The real gloom, though, arrives with the second poem, “A Cry in the Night,” which is dedicated to Sadako Sasaki, the Japanese girl who developed leukemia after being exposed to radiation in the U.S. bombing of Hiroshima. (The poem seems to be voiced for her as well.) A Japanese legend has it that anyone who folds a thousand paper cranes will be granted one wish, so with an eye towards calling for peace, Sasaki spent her last months transforming whatever paper she could get her hands on into origami cranes. Alas, she never reached her goal. Still, Sasaki’s effort has become a unifying symbol for the peace movement, and a statue memorializing her stands in Seattle Peace Park in the city’s University District.
In Kiktenko’s poem for her, however, we have only the disease, the suffering, the futile desire for life—not the peace movement that found inspiration in her, nor even the paper cranes that caught the world’s attention. By the poem's climax, all that remains is a hunger for red blood cells to displace the “white blood” (belokrovie) of the disease:
In the stars, the night keeps a cache
of blood cells slyly hidden.
And the stars transfuse the sultry,
cherry heat with a scarlet hue…
A butterfly, a chalky butterfly
flits about beneath the moon!
Ah, but for a bit, just a drop,
of those rich, crimson globes…
Yes!
Although we know that the speaker’s desire for the “rich, crimson globes” goes ungratified, just as Sasaki never finished folding her cranes, the poem remains nonetheless poignant and even uplifting; sometimes, just wishing is enough. (If everyone wished for peace, wouldn’t it ultimately happen?) But the uplift of “A Cry in the Night” comes from the form of the poem as well—a chant that builds to an exultant shout. Indeed, form in its most traditional guise is fundamental to much contemporary Russian poetry, and I hope I’ve left more than a trace of Kiktenko’s forms intact in my translations.

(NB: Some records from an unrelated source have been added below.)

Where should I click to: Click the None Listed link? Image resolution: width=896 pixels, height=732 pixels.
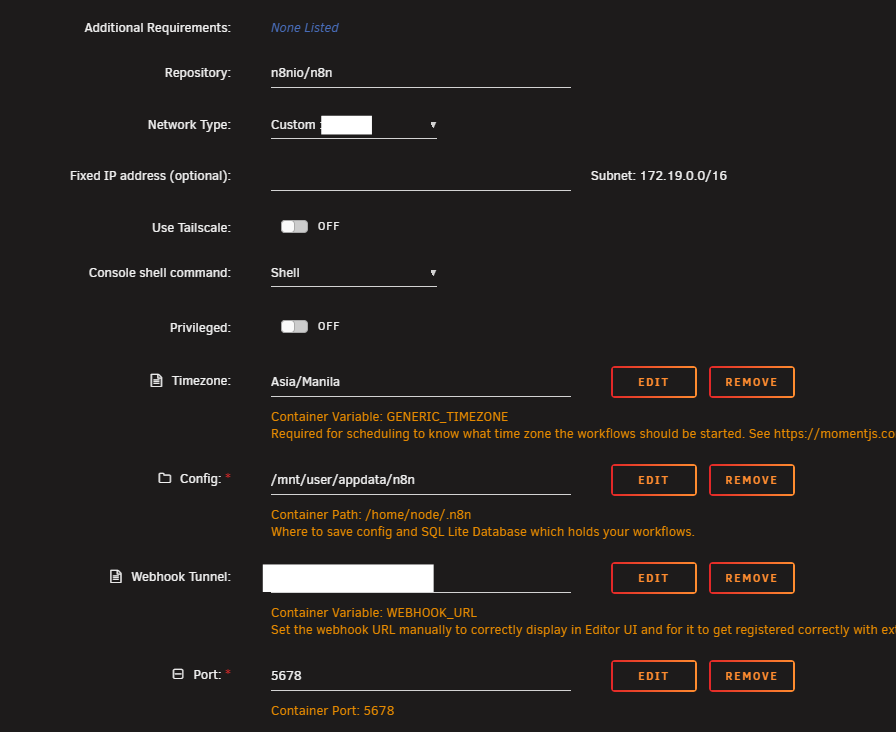(x=304, y=27)
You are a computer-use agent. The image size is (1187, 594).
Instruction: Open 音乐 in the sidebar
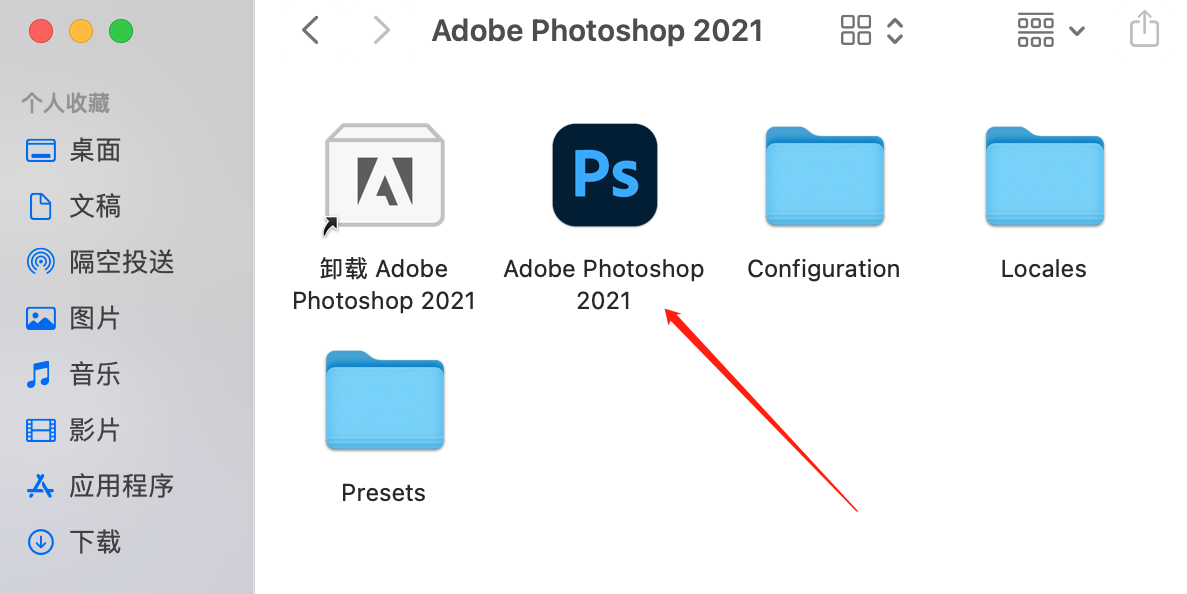coord(73,374)
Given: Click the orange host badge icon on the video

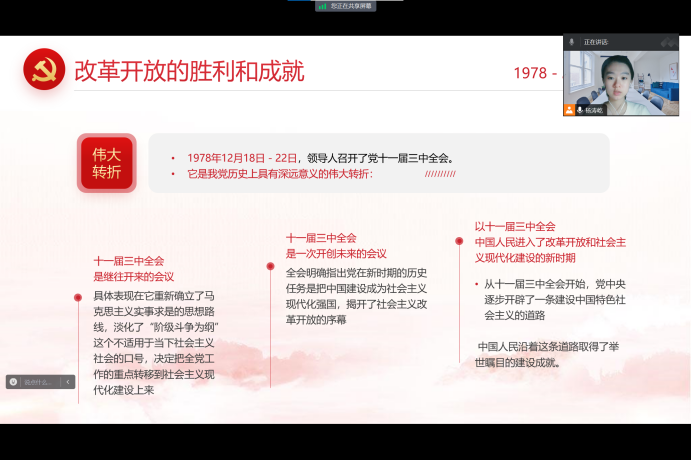Looking at the screenshot, I should (x=569, y=110).
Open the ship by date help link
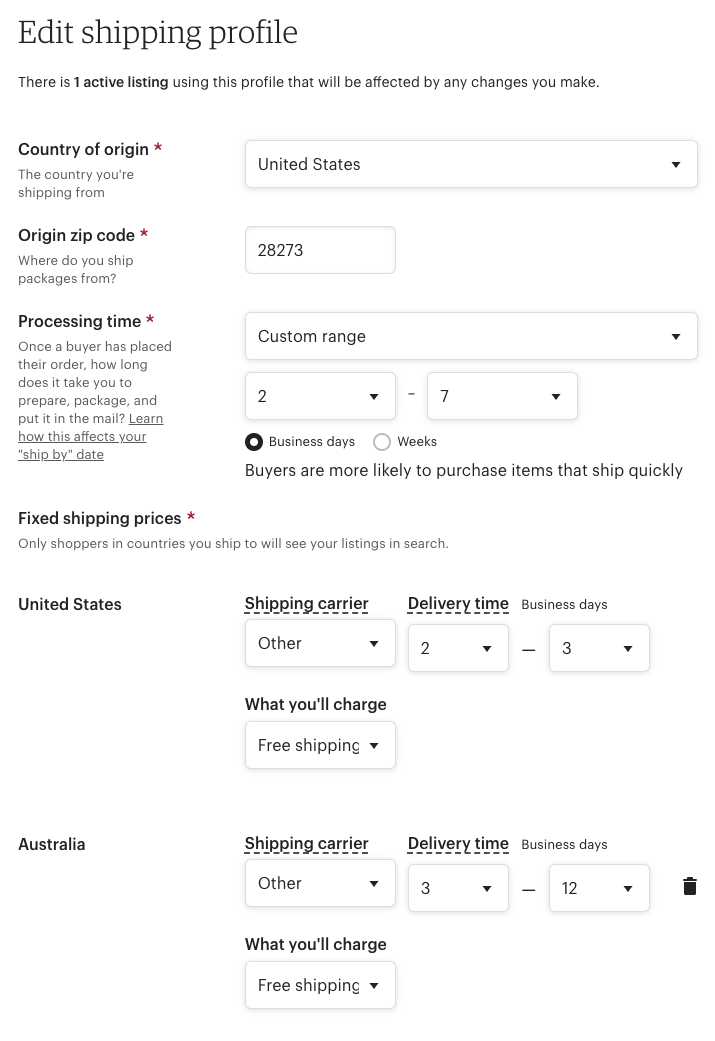 click(90, 436)
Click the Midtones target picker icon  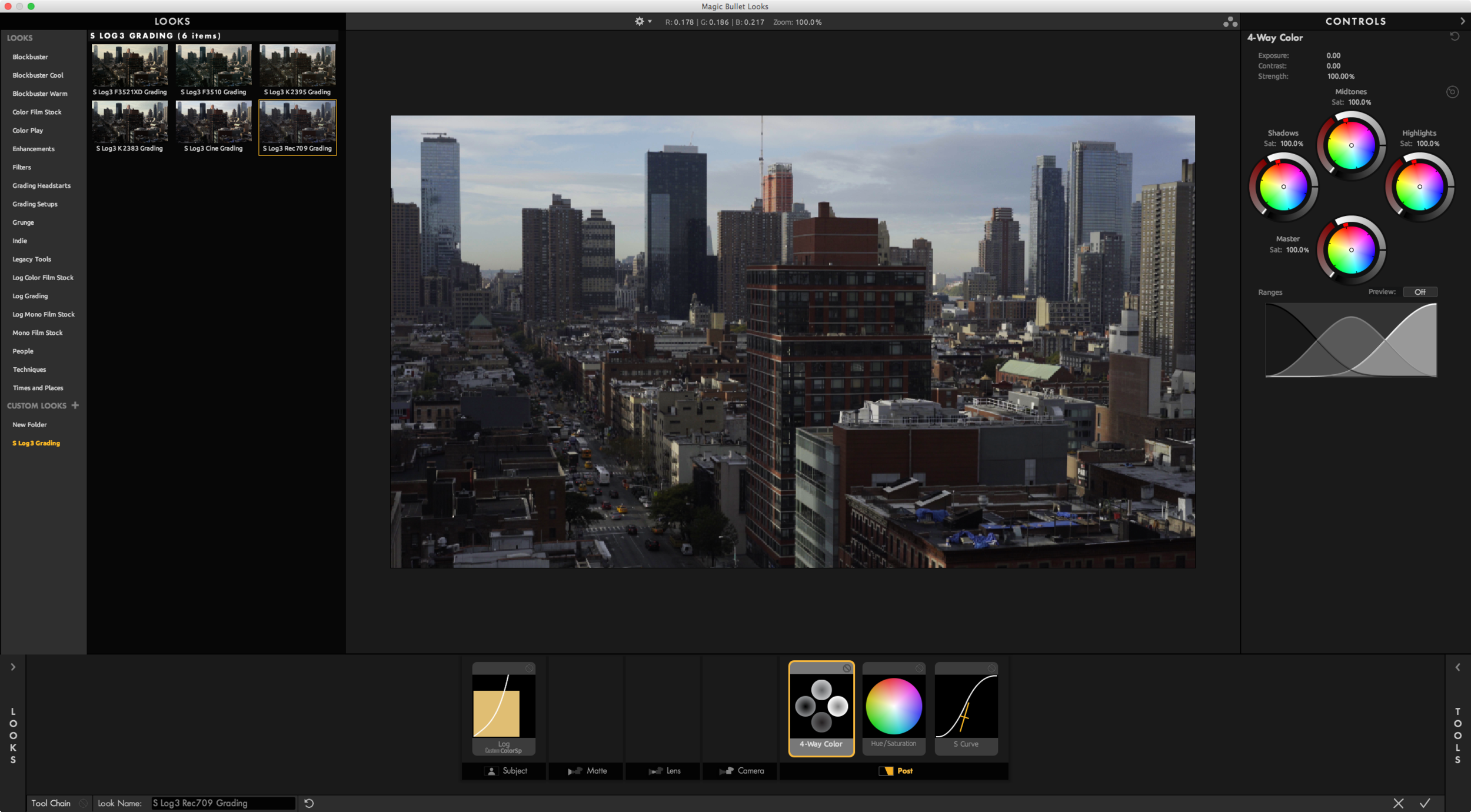pos(1452,92)
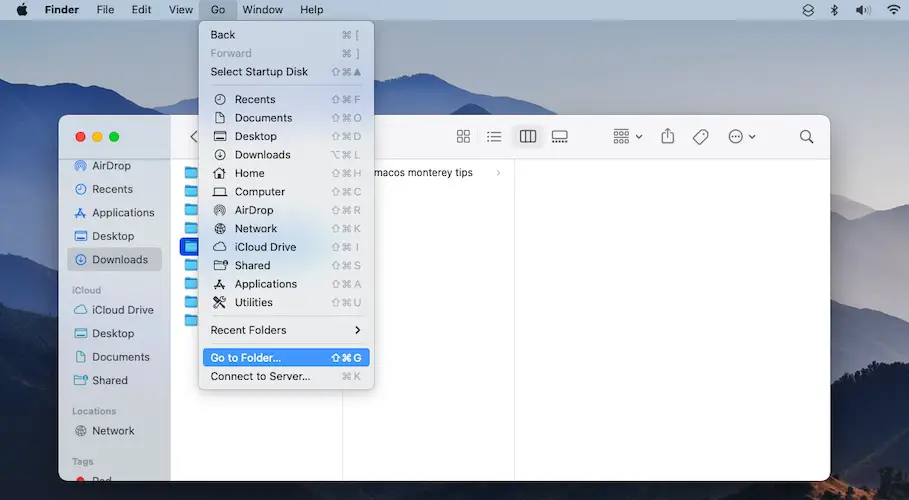Select the macos monterey tips folder
This screenshot has height=500, width=909.
pyautogui.click(x=422, y=173)
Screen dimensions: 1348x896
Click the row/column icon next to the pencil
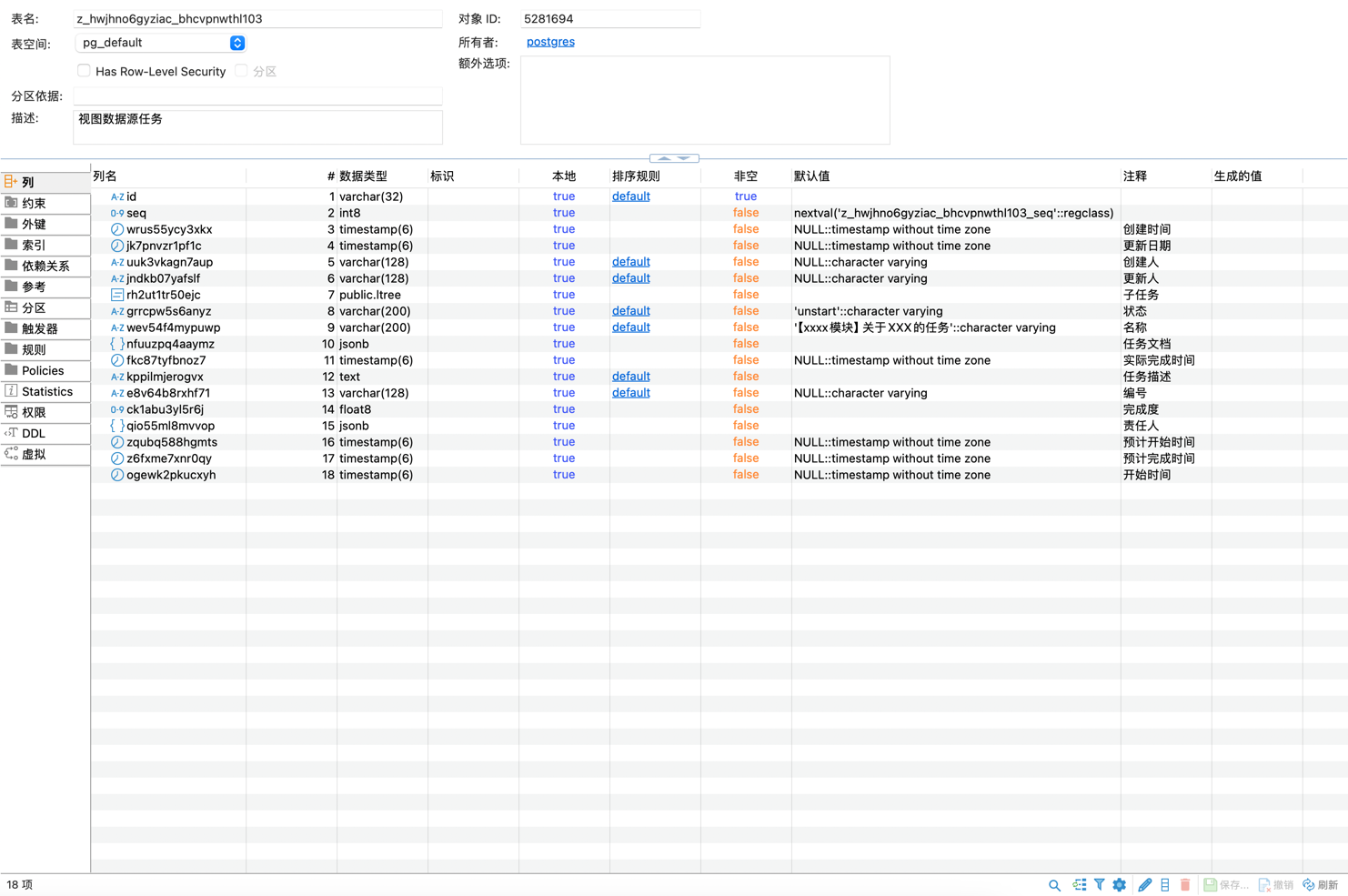pos(1164,884)
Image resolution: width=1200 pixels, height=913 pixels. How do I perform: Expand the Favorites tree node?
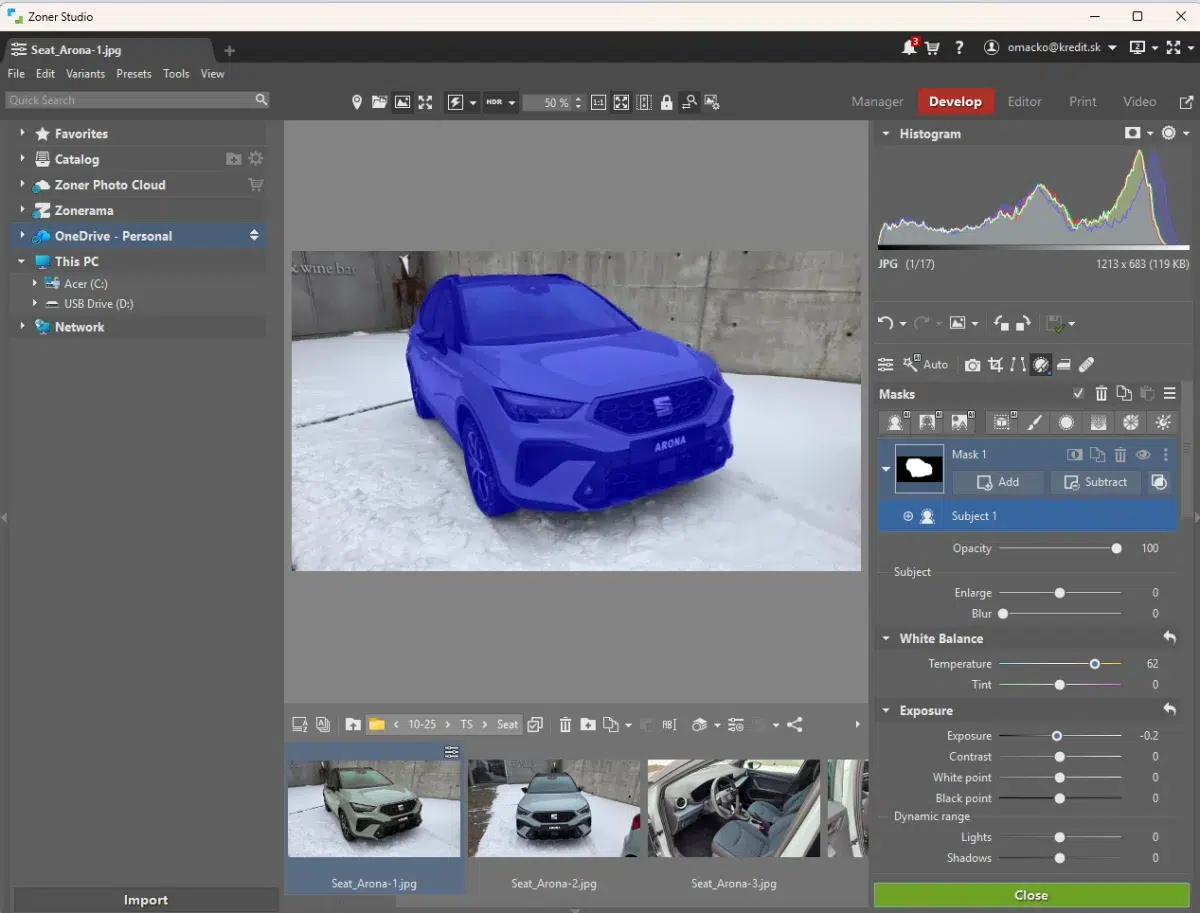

Let me jump right to a key point: most Russian poets would never play “tennis with the net down,” as Frost put it. That is to say, free verse doesn’t dominate Russian poetry as it does American poetry. In fact, more Russian poems are composed in tetrameter quatrains—the 4x4 blocks favored by Russian poets at least since the beginning of the nineteenth century—than in any other form. (Among Kiktenko’s poems in Crab Creek Review, the third one, “A yellowish moon,” consists in practice of tetrameter quatrains, though it lacks stanza breaks.) When translating a poem from Russian, therefore, one must consider not only the form of that particular poem, but the general preponderance of formal poetry across Russian literature. To put it another way, a Russian translator would never translate an American poem without carefully and conscientiously recreating its form in Russian, so shouldn’t I play by the same rules?
A. E. Stallings wrote in the February 2009 issue of Poetry that stripping a poem of its form amounts to a kind of pillaging: “Translators who translate poems that rhyme into poems that don’t rhyme solely because they claim keeping the rhyme is impossible without doing violence to the poem have done violence to the poem. They are also lazy.” To my mind, the violence that Stallings speaks of becomes multiplied when a Russian poem is poorly translated—that is, when it is translated without careful attention to form. In a tradition of formalism, form matters all that much more.
On the other hand, even the cleverest translator can’t always find an equivalent phrase in the target language while maintaining form, meaning, and tone, so to some degree translation must be an “act of compromise,” as Brian Boyd explains in his recent introduction to Nabokov’s Verses and Versions: no matter how much we translators strive for perfection, we must acknowledge that our task is an “inevitable compromise between the resources of From-ish and those of To-ish.” Still, we should keep striving. The mere awareness of an apotheosis of perfection, elusive as it may be, should ensure that we don’t grow complacent—or “lazy,” as Stallings puts it—and leave form by the wayside.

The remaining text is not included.